WHAT NEEDS TO BE DONE:
In the listing, update the lines from the one containing "This screenshot has width=876, height=534." through the one containing "pos(89,291)", inclusive, replacing "purchase code" with "order code" and leaving everything else unchanged. Omit the pictures from your output.

DATASET RECORDS:

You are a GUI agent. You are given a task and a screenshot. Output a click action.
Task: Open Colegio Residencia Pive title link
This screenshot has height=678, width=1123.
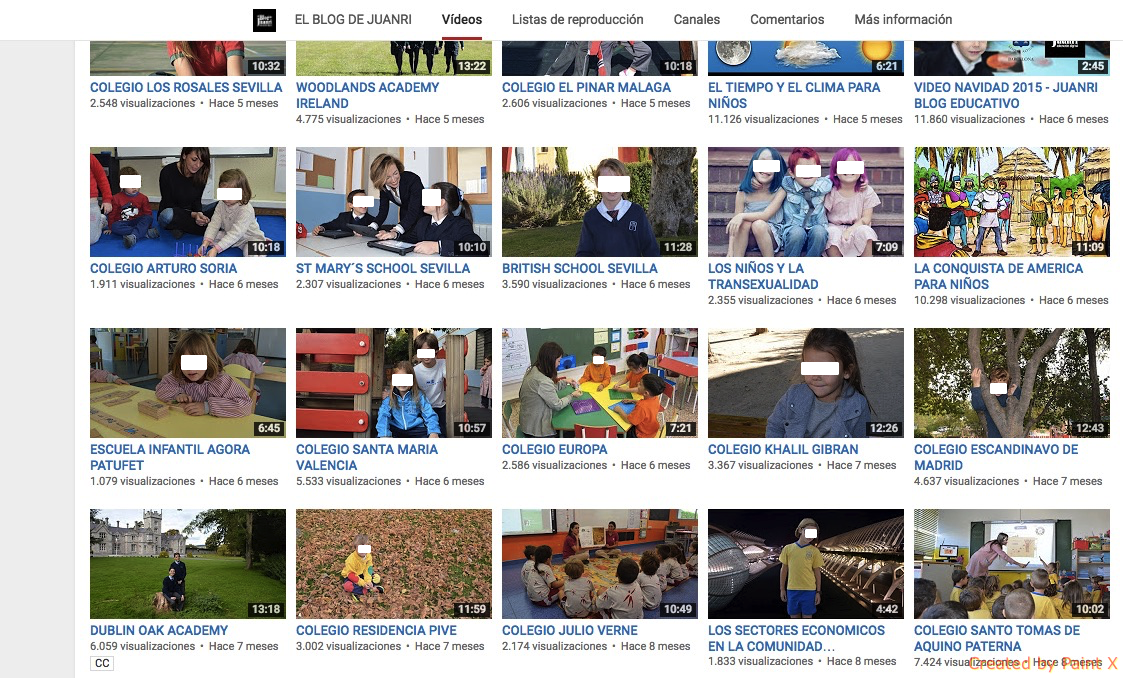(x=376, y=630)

--

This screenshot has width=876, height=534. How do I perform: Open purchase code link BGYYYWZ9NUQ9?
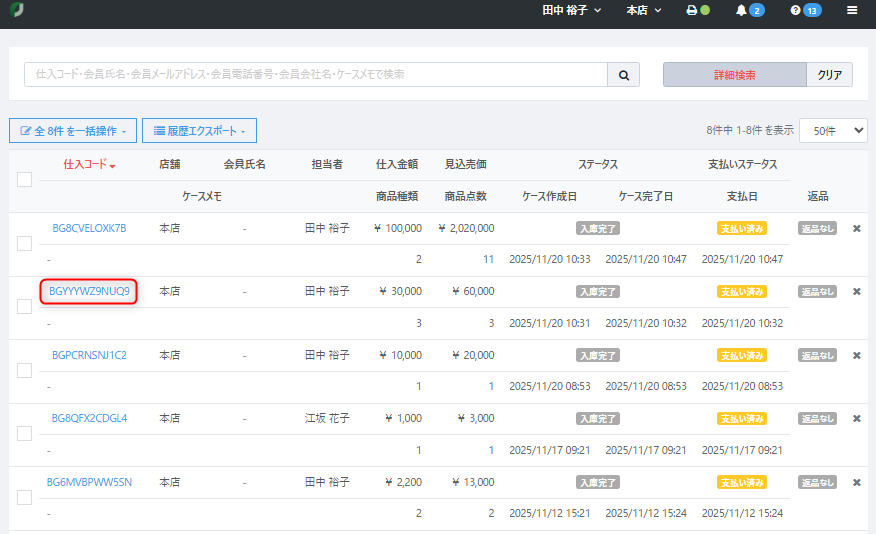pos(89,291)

==

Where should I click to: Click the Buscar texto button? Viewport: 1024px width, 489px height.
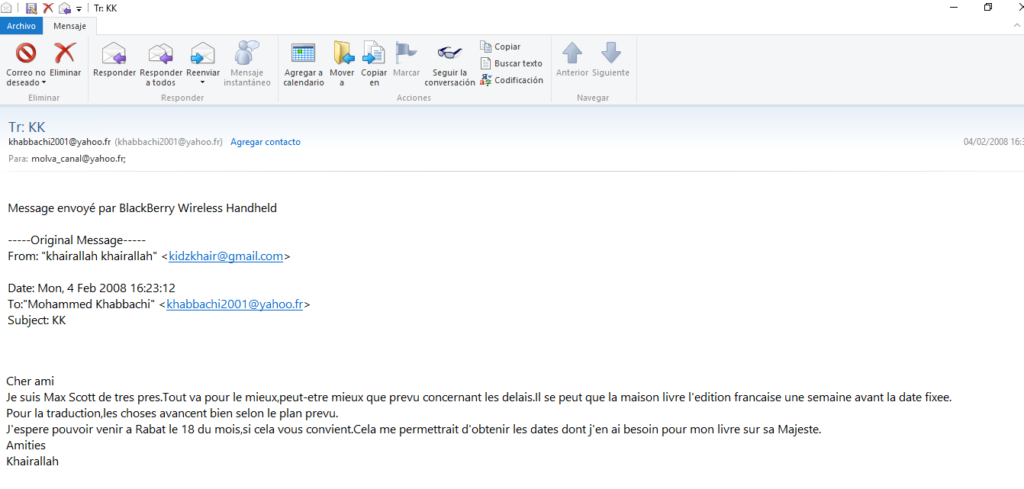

TASK RESPONSE:
This screenshot has width=876, height=534. How do I perform: Open order code link BGYYYWZ9NUQ9?
pos(89,291)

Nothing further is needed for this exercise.